Um dos pontos centrais da cartilha é o direito ao sigilo absoluto. A gestante pode optar por manter a gravidez e o parto em segredo de amigos e familiares, inclusive do pai da criança. Esse segredo só pode ser quebrado quando o filho completar 18 anos, caso ele deseje conhecer sua origem biológica.

Além do sigilo, a rede de proteção deve garantir:

  • Ausência de julgamento: Profissionais de saúde e da justiça não podem pressionar ou criticar a decisão da mulher.
  • Assistência Gratuita: Todo o processo, incluindo advogado ou defensor público, é custeado pelo Estado.
  • Direito ao Arrependimento: A mulher tem até 10 dias após a audiência judicial para mudar de ideia e retomar a guarda do filho.

Como funciona o passo a passo legal?

O processo começa com a manifestação do desejo de entrega, que pode ser feita em hospitais, Postos de Saúde (UBS), Conselho Tutelar ou diretamente no Ministério Público e Defensoria.

  1. Acolhimento: A gestante é encaminhada à Vara da Infância e Juventude para conversar com psicólogos e assistentes sociais.
  2. Momento do Parto: No hospital, a mulher decide livremente se quer ter contato com o bebê (ver, amamentar ou dar nome). O respeito a essa escolha é obrigatório por lei.
  3. Audiência: Após o nascimento, um juiz formaliza a entrega.
  4. Sistema Nacional de Adoção (SNA): A criança é imediatamente encaminhada para uma família que já está na fila de espera oficial.

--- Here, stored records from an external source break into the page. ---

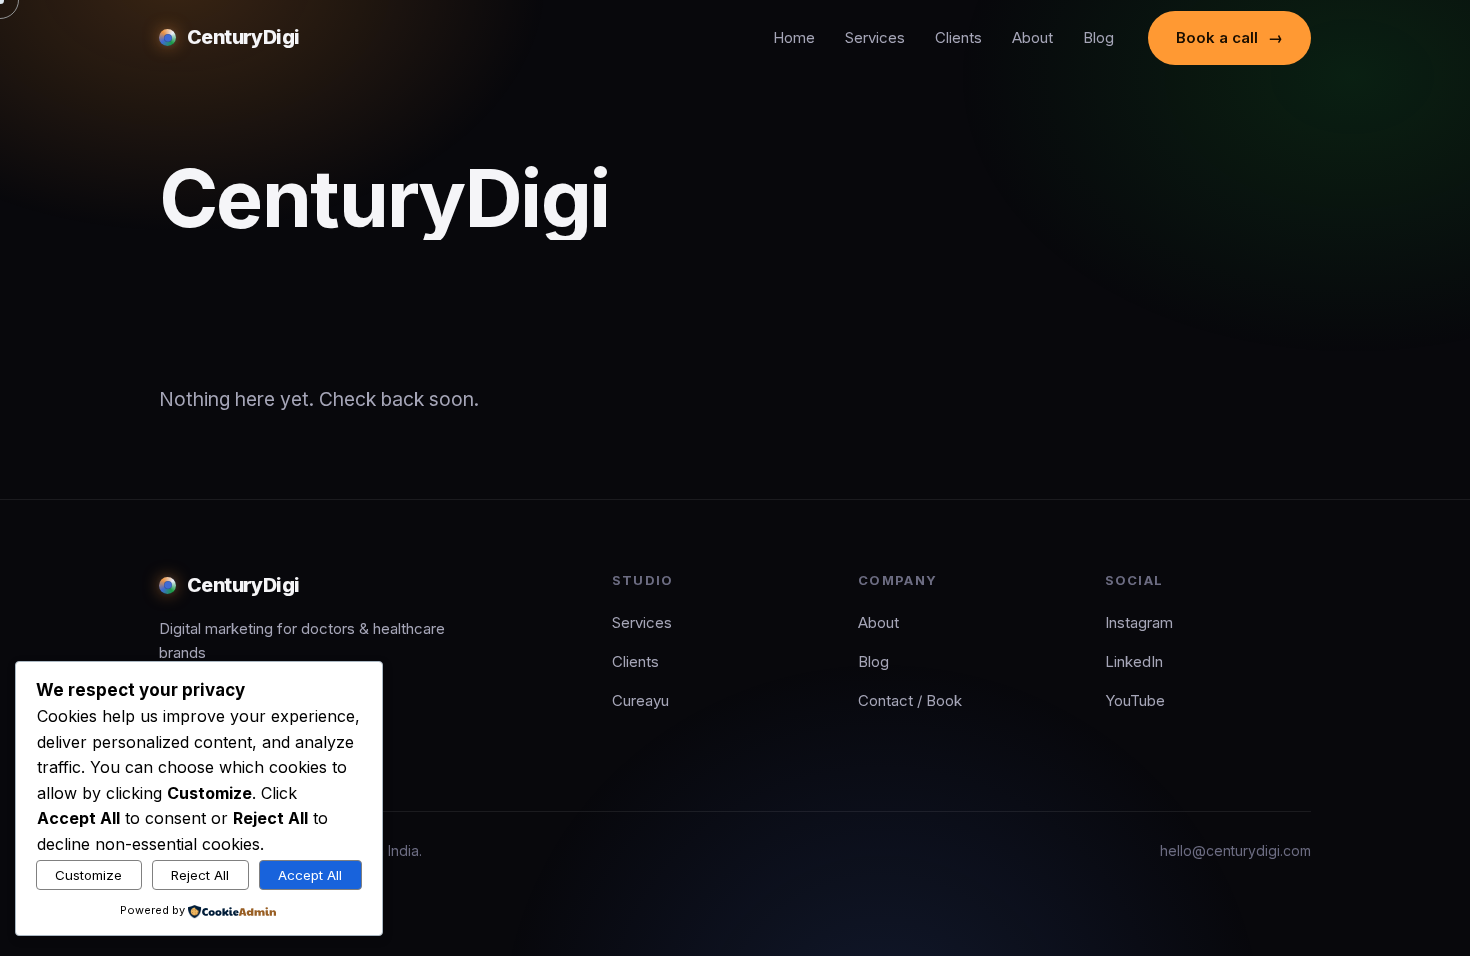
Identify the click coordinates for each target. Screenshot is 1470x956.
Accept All (310, 875)
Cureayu (640, 700)
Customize (88, 875)
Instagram (1139, 622)
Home (794, 37)
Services (875, 37)
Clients (958, 37)
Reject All (200, 875)
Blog (1098, 37)
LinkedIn (1134, 661)
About (1032, 37)
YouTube (1135, 700)
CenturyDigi (243, 37)
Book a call (1229, 37)
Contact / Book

Atenção: A mãe biológica não pode escolher quem serão os pais adotivos.

Perguntas Frequentes (FAQ)

“Posso ser presa por entregar o bebê?” Não. O processo legal é um direito previsto no Estatuto da Criança e do Adolescente (ECA). O crime ocorre apenas se houver abandono em via pública ou a entrega irregular para terceiros (a chamada “adoção à brasileira”).

“E se eu for menor de idade?” O direito é o mesmo. O Judiciário nomeará um curador especial para garantir que os interesses da adolescente sejam preservados.

“Posso deixar algo para o meu filho?” Sim. Cartas, fotos ou histórico médico podem ser anexados ao processo judicial para que a criança tenha acesso no futuro, se desejar.

Onde buscar ajuda?

Se você está passando por essa situação ou conhece alguém que precisa de orientação, procure:

  • Vara da Infância e da Juventude da sua cidade.
  • Defensoria Pública ou Ministério Público.
  • CRAS ou CREAS.
  • Qualquer unidade de saúde ou Conselho Tutelar.

A entrega voluntária é uma decisão de coragem que evita tragédias e garante à criança o direito de crescer em uma família preparada para recebê-la.